- _WORK INSTRUCTIONS_
Please print nothing but the lines from the one containing "The width and" to the final line below, exactly, and no pictures.

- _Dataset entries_
•••••
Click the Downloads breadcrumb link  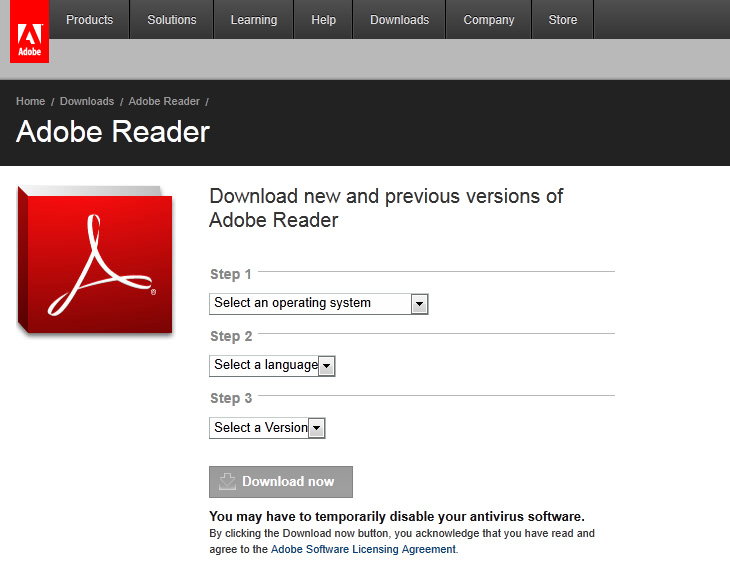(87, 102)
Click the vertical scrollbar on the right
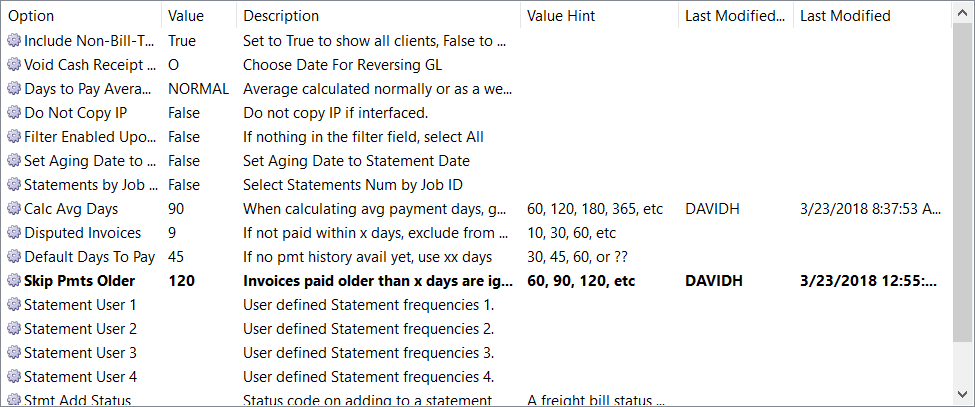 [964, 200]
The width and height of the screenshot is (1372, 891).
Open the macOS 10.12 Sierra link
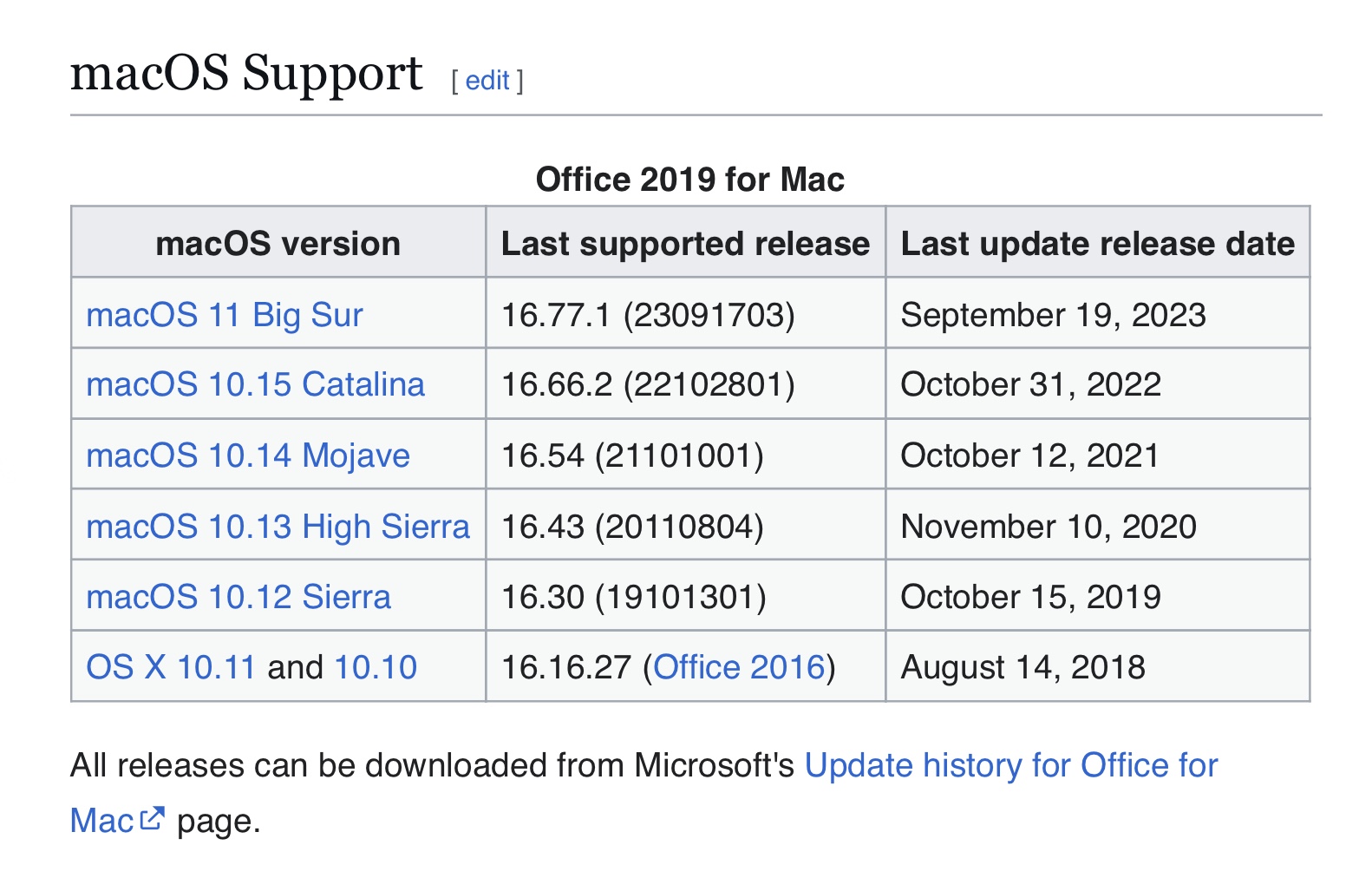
•••••
- _EXERCISE OUTPUT_
The width and height of the screenshot is (1372, 891).
Open the macOS 10.12 Sierra link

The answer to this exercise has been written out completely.